### Requirement A
In the post on limsup and liminf of sets, why does changing the quantifier order from "for all x there exists y" to "there exists y for all x" almost never give an equivalent statement?
### Requirement B
Repeat word for word the section of the post on limsup and liminf of sets that begins with the words containing "So in fact, we" and ends with "sets for $A_n$.".
### Requirement C
According to the post on limsup and liminf of sets, what property do limsup A_n and liminf A_n always have?

-- BEGIN Text passage --

When you switch the order of quantifiers from a $\forall x \exists y P(x,y)$ into a $\exists y \forall x P(x,y)$, the numbers of things your choice of $y$ can depend on gets smaller, so you almost never get equivalent statements. However, there is an easy implication between the two : $\exists y \forall x P(x,y) \implies \forall x \exists y P(x,y)$. So $\cup_{i\ge 1} \cap_{n\ge i} A_n \subset \liminf A_n$ and $\cap_{i\ge 1} \cup_{n\ge i} A_n \subset \limsup A_n$

$\limsup A_n$ and $\liminf A_n$ are always closed : $x \notin \limsup A_n$ means that there is an open neighboorhood $U$ of $x$ such that $P(U)$ for some property $P$, and so for every $y \in U$ it is again the case that there is a neighboorhood of $y$, namely $U$, such that $P(U)$.

So in fact, we have $\cup_{i\ge 1} \cap_{n\ge i} A_n \subset \overline{\cup_{i\ge 1} \cap_{n\ge i} A_n} \subset \liminf A_n$ and $\cap_{i\ge 1} \cup_{n\ge i} A_n \subset \overline{\cap_{i\ge 1} \cup_{n\ge i} A_n} \subset \cap_{i\ge 1} \overline{\cup_{n\ge i} A_n} = \limsup A_n$.

There should be examples where all the inequalities are strict. Also, I've not thought about cases where we don't necessarily pick compact sets for $A_n$.

-- END Text passage --
-- BEGIN Dataset extract --

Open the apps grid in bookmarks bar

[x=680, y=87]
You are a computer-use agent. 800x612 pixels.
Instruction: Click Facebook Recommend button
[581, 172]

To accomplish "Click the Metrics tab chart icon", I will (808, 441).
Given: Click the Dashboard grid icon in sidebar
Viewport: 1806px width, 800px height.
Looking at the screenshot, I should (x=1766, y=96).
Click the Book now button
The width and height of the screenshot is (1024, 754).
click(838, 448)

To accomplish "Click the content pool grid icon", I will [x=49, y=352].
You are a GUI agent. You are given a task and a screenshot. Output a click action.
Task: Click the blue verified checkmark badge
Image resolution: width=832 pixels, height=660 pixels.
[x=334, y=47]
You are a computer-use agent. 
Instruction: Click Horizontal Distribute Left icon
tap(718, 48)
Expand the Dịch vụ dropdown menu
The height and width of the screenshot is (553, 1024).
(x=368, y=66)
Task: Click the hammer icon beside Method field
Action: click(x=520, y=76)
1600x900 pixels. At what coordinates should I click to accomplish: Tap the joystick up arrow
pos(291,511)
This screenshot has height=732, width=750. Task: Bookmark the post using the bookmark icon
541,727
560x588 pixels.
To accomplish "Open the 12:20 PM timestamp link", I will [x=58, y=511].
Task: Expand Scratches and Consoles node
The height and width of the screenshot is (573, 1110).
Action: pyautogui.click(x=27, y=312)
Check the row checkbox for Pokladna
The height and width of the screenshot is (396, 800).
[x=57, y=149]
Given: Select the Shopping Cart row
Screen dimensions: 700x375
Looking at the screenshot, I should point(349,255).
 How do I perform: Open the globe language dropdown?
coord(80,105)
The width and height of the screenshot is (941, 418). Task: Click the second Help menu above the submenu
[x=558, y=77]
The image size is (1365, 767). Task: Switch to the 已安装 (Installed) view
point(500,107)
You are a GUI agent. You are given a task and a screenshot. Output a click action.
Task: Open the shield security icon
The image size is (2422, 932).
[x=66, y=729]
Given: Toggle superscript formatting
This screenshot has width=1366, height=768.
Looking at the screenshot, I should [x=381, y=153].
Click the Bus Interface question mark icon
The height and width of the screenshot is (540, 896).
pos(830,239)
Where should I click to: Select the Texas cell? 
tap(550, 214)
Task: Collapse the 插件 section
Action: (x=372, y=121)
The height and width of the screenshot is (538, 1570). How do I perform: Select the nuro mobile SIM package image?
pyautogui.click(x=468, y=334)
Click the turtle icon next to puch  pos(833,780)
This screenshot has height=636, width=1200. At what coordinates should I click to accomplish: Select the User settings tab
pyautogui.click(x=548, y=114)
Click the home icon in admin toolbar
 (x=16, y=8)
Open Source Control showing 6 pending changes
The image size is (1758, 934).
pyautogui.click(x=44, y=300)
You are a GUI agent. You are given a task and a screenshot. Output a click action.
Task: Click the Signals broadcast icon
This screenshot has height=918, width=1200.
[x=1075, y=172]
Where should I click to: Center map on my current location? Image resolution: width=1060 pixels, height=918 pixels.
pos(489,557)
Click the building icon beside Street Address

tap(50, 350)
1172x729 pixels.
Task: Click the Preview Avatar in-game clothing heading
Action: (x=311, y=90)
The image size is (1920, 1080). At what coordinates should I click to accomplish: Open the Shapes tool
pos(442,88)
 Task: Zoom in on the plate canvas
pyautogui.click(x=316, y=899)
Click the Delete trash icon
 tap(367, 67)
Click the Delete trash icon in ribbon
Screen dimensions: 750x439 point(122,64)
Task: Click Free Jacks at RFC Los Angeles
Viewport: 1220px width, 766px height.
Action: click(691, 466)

-- END Dataset extract --

### Correct output A
After the switch, the choice of y can depend on fewer things. The two forms therefore almost never say the same thing.

### Correct output B
So in fact, we have $\cup_{i\ge 1} \cap_{n\ge i} A_n \subset \overline{\cup_{i\ge 1} \cap_{n\ge i} A_n} \subset \liminf A_n$ and $\cap_{i\ge 1} \cup_{n\ge i} A_n \subset \overline{\cap_{i\ge 1} \cup_{n\ge i} A_n} \subset \cap_{i\ge 1} \overline{\cup_{n\ge i} A_n} = \limsup A_n$.

There should be examples where all the inequalities are strict. Also, I've not thought about cases where we don't necessarily pick compact sets for $A_n$.

### Correct output C
They are always closed.